Responsibilities
- Serve as Incident Commander for major incidents — coordinating cross-functional response teams, driving investigation, making escalation decisions, and ensuring incidents are resolved within SLA targets.
- Own all incident communications: draft and send clear, timely updates to senior leadership, Customer Success, and partner/customer contacts throughout the incident lifecycle, and manage customer-facing status page updates (status.xsolla.com).
- Facilitate blameless Post-Incident Reviews (PIRs) for major incidents — leading root cause identification, assigning corrective actions with clear owners and deadlines, and tracking them to closure.
- During non-incident periods, proactively analyze incident trends, recurring issues, and production bugs — identify patterns, create Problem tickets, and report findings and recommendations to product and engineering teams on a regular cadence.
- Enforce the incident management framework across the organization, including the severity model, priority matrix, SLA targets, escalation procedures, and deployment readiness gates.
- Oversee and mentor the Operations Engineer on your shift — coaching on triage, investigation, runbook execution, and documentation quality while conducting regular knowledge transfer sessions to build depth across the service portfolio.
- Produce shift handoff reports and deliver regular operational reporting: incident trends, KPI performance (MTTD, MTTA, MTTR), SLA adherence, proactive detection rate, and repeat incident analysis.
- Audit service catalogue completeness on a regular cadence and govern JIRA Service Management workflows for incident, PIR, and problem management.
- Cover for the Operations Engineer role during absences, breaks, or surge incidents. Participate in weekend on-call rotation for major incidents.
Requirements
- 6+ years of experience in incident management, SRE, NOC leadership, or technical operations in a production environment supporting high-availability, high-transaction systems (payments, e-commerce, SaaS, or gaming platforms preferred).
- Proven incident management experience — coordinating multi-team response, making real-time escalation decisions, and communicating with executive stakeholders under pressure.
- Excellent written and verbal communication skills in English — ability to draft clear, concise executive updates at 3 AM under pressure, facilitate blameless PIRs, present operational metrics to senior leadership, and communicate incident status to customers and partners with clarity and professionalism.
- Strong ITIL foundation — understanding of incident, problem, and change management lifecycles with practical experience implementing or operating ITIL-aligned workflows.
- Technical depth across the observability stack — ability to read and interpret logs, traces, and metrics in Datadog (or equivalent: Grafana, Splunk, New Relic).

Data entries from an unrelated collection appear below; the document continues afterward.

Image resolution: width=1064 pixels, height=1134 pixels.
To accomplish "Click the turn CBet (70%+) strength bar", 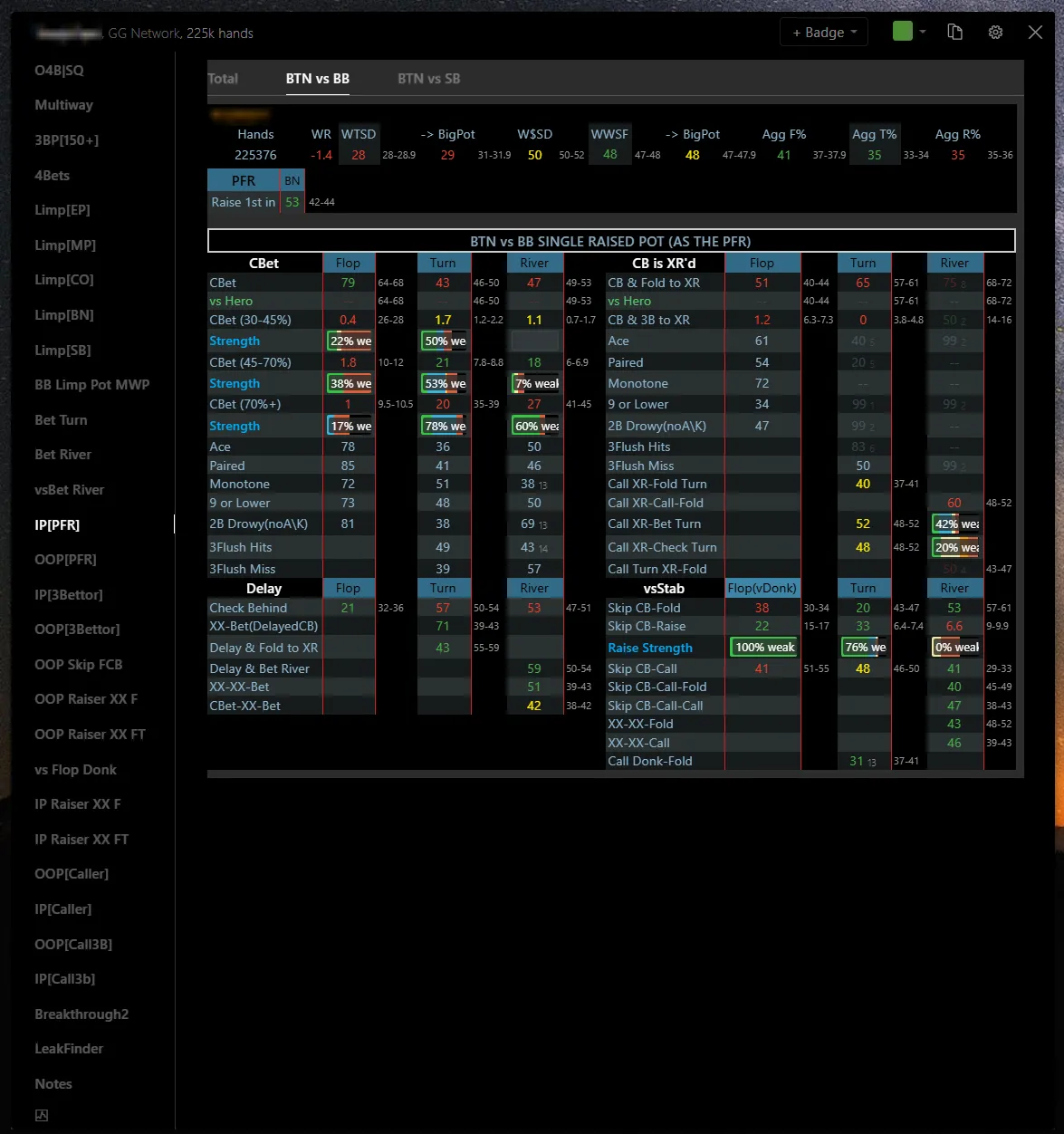I will pos(445,427).
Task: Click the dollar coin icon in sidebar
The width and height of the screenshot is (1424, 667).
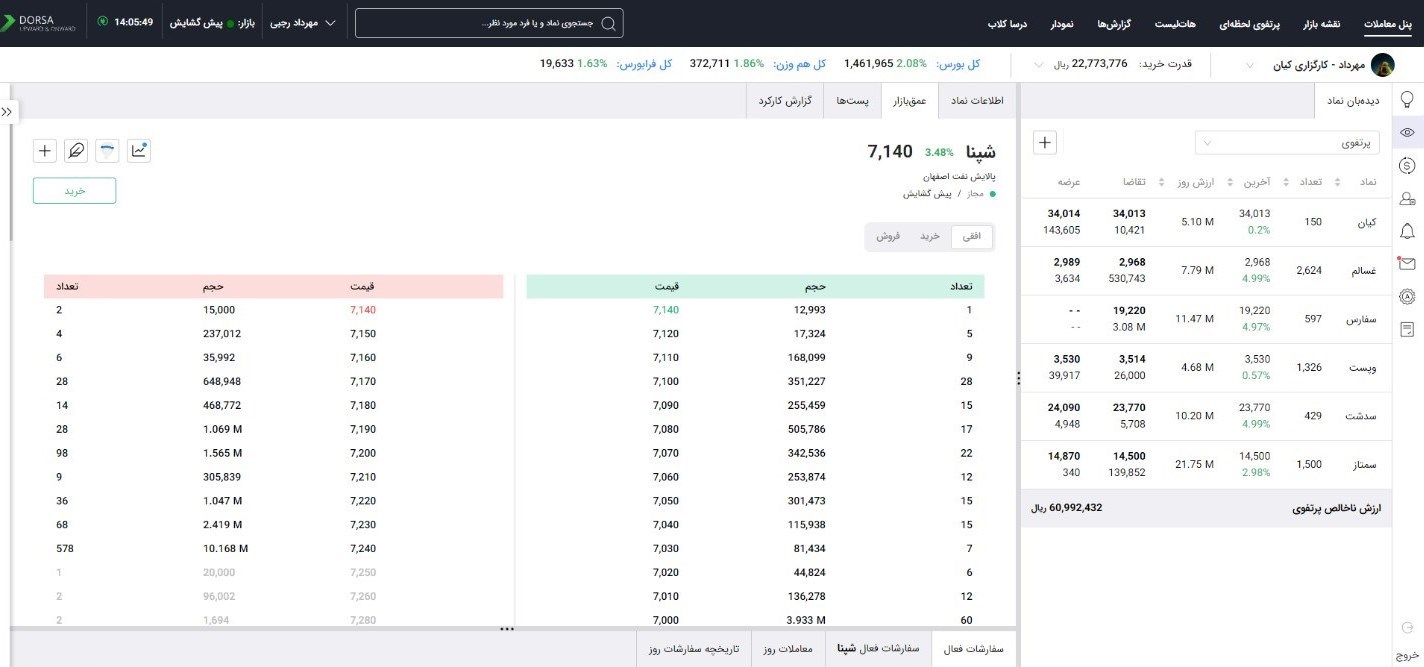Action: [1407, 166]
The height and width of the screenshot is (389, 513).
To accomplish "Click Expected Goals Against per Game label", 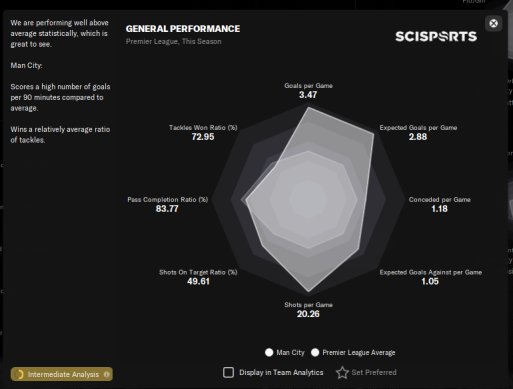I will click(431, 272).
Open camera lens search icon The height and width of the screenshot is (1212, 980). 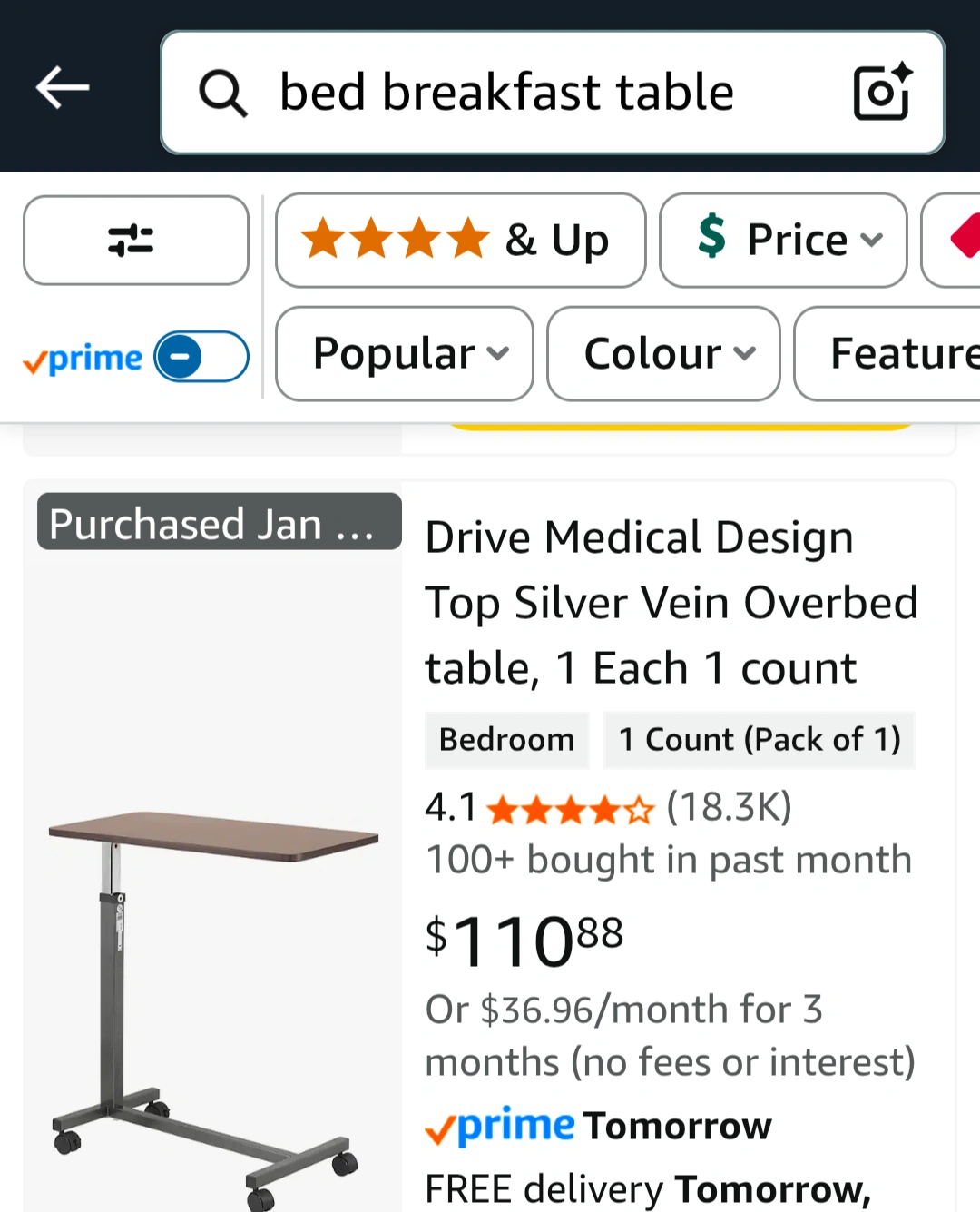(882, 91)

Understanding of APM, SLOs, error budgets, burn-rate alerting, and synthetic monitoring.
- Hands-on experience with incident tooling: Datadog, PagerDuty or OpsGenie, JIRA or JIRA Service Management, Slack, and Confluence.
- Analytical mindset — ability to identify trends, patterns, and recurring issues from incident data and translate them into actionable recommendations for product and engineering teams.
- Experience with SLA/SLO-driven operations where MTTD, MTTA, and MTTR are measured, reported, and improved.
- Experience with or strong interest in AI/ML-assisted operations: anomaly detection, alert correlation, predictive alerting, automated remediation, or self-healing automation.
- Comfort with 24x7 shift-based operations as part of a follow-the-sun model with handoff overlaps. Weekend on-call (rotating) for critical severities is required.
Nice to Have
- Experience in the gaming, payments, or fintech industry.
- Experience with customer/partner-facing incident communications and status page management.
- JIRA Service Management administration experience: workflows, SLA timers, automation rules, queues, and permissions.
- Familiarity with Datadog Service Catalog, scorecards, and SLOs — especially burn-rate alerts and multi-window SLOs.
- Experience building an operations function from scratch — defining processes, writing runbooks, establishing governance cadences.
- Background in Kubernetes, cloud infrastructure (GCP preferred), microservices architecture, or distributed systems.
- ITIL certification (Foundation or higher) is a plus but not required.
Benefits
- medical, dental, and vision
- PTO
- a personalized career roadmap for each employee
- professional development through training and educational opportunities
Additional Information
- Weekend on-call (rotating) for critical severities is required.
- A background check that may include the following: Criminal history check, Employment verification, Education verification.
- The background check is relevant to this position because of the following role responsibilities: Accessing confidential company data, Ensuring compliance with regulatory requirements.